One of the most difficult aspects of establishing a transition period plan is dealing with all the potential contingencies. Some agencies are preparing for downed phone lines, for instance.

The Nuclear Regulatory Commission will issue mobile phones that use satellites and do not depend on land lines, said Mirko J. Dolak, technical assistant director for GAO's Civil Agencies Information Systems Division.

Agencies are also lining up standby personnel, officials said. In Washington, where the Mall is expected to be jammed with New Year's Eve revelers, agencies are considering how on-call personnel will be able to get to their posts, officials said.

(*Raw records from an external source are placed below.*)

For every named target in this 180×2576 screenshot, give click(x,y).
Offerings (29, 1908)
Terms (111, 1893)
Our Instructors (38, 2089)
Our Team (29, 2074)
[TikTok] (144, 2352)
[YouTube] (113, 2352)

Communications is one of the seven areas emphasized by OMB in its guidance. 'Assure that you will have the ability to communicate within your agency, with your agency's work force, with contractors, with partners in program delivery and with your constituency as appropriate,' Lew said.

Agencies also need to establish Day 1 leave and compensation policies, Dolak said. That will require information technology shops working with human resources departments to determine special pay issues and how to handle unused leave, overtime and standby status, GAO noted in its guidance, Y2K Computing Challenge: Day 1 Planning and Operations Guide. The GAO guide is available at cio.gov/files/dayone.pdf.

Dolak said agencies also must ensure that employees and contractors can enter their buildings if there is a power outage.

Lew's memo further instructs agencies to take a special look at systems security. In particular, there is concern about potential malicious activity masquerading as year 2000 problems, he said.

The GAO guide recommends that agencies look at their plans in terms of four periods: initiation; rollover risk assessment, planning and preparation; rehearsal; and execution, monitoring, responding and reporting.

Agencies already should have established Day 1 project workgroups and set overall strategies that include milestones for work still to be done, GAO said.

Finally, Dolak said, agencies must make sure their plans include trigger events that lead agencies to carry out contingency plans if need be.